Once trained, the software does a good job of parsing complex linguistics, says Rizzo. For example, developers often run long development scripts, set to e-mail the developers at home when it finishes. The script will have pieces of the "make" file—a non-proprietary description of what you’re doing—and Content Alarm was able to distinguish between pieces of a "make" file and other, sensitive development documentation with similar language. “The ability to not identify false positives is quite amazing.”

Rizzo also applauds the administrator tool for first showing excerpts of potential violations. Even though many businesses have security policies allowing them to read any e-mail sent or received at work, no one wants to seem Orwellian. By showing excerpts of potential violations, and referencing the path and file name the content might have come from, “it gives you the ability to scan through the audits without actually being intrusive and looking at the e-mail,” he says—unless, of course, more digging is required.

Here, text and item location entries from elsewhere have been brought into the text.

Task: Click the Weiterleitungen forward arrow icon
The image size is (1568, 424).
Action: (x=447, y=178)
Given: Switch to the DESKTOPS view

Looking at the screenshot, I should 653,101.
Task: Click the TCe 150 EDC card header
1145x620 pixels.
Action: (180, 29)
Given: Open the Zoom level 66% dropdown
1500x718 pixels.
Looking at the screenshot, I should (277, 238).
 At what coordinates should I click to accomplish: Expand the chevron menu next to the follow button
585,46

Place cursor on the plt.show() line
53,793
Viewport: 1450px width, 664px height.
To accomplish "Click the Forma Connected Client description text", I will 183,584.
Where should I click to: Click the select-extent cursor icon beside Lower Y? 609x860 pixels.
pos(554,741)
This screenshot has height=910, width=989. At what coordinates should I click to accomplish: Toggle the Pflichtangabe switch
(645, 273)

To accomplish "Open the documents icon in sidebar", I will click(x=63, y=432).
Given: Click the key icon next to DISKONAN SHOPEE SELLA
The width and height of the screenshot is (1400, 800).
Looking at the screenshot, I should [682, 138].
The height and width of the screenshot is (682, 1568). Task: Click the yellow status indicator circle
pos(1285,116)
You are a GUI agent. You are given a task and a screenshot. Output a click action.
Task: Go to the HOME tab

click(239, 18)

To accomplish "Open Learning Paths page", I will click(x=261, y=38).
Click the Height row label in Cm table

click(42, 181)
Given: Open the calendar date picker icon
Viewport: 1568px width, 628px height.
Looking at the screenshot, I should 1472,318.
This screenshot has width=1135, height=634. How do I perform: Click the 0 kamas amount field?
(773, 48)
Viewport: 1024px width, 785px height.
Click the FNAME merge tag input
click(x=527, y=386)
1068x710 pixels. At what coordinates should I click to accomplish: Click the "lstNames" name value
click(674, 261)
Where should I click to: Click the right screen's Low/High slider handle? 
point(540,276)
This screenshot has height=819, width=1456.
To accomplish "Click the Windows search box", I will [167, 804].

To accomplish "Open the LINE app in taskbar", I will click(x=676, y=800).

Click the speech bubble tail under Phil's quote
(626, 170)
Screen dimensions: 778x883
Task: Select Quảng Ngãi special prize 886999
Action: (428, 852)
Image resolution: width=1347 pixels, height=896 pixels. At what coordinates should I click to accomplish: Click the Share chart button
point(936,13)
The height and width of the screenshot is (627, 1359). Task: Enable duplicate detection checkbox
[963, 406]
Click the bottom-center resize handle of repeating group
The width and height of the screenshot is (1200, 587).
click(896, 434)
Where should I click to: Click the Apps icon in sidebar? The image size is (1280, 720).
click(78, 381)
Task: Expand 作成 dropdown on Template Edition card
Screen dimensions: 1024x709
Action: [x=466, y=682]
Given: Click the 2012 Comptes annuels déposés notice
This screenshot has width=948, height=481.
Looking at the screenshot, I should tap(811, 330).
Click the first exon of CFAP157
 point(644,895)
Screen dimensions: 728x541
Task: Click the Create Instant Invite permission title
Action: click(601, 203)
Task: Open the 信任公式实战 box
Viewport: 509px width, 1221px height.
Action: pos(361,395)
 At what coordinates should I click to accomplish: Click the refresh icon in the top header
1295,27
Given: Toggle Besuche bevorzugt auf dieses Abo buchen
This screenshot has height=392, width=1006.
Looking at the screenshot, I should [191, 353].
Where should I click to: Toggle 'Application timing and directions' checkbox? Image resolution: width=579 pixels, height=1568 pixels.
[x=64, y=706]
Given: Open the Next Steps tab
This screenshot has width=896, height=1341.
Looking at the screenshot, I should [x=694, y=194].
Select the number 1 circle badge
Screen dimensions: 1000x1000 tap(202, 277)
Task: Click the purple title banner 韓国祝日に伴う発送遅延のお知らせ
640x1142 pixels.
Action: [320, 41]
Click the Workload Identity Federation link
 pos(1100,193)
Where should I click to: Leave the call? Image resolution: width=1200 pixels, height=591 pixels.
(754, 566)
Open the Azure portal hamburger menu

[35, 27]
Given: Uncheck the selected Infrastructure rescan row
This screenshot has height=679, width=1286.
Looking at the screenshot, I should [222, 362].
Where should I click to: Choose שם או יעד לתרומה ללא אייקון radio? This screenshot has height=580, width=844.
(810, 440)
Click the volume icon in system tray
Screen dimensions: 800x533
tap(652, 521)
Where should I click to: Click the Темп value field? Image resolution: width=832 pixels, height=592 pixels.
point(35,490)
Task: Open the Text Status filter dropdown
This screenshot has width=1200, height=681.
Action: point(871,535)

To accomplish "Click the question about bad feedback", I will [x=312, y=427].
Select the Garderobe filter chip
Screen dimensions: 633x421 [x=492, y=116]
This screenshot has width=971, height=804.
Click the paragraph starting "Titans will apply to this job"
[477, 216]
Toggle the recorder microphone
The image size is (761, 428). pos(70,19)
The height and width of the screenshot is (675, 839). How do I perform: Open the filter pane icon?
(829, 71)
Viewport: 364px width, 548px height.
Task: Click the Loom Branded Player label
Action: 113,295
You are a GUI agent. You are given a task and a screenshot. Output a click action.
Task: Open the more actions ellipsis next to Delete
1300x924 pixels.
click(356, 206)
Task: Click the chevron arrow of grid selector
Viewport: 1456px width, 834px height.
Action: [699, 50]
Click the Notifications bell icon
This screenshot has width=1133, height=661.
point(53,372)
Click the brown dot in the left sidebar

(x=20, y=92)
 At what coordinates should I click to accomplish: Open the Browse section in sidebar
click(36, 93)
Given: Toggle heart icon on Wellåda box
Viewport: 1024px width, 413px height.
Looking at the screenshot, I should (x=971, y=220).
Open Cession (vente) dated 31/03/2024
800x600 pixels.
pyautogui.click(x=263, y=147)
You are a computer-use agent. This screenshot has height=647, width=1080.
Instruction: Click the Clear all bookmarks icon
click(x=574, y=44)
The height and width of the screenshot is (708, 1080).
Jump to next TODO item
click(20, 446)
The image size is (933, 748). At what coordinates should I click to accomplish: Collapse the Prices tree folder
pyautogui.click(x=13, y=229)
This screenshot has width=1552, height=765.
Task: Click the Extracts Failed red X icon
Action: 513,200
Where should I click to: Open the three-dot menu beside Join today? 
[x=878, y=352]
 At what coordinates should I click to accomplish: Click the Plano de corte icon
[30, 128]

Features Rizzo would like to see include the ability to detect whether other kinds of digital content—parts of images, for example—have been cut and pasted into other pictures and sent out. He also wants the device not just to detect infractions but stop them. “You can say that as a rule no one is allowed to use HTTPS or SSH, but [the appliance] is not going to catch encrypted traffic. It would be great if the device itself was a proxy,” he says, having final say on whether something gets to leave the enterprise or not.

Still, Rizzo likes knowing what’s leaving the firewall. “Most people, if they’re really intent on stealing something from you, they’re going to make a few mistakes, and they’ll make enough that you can dial into that.”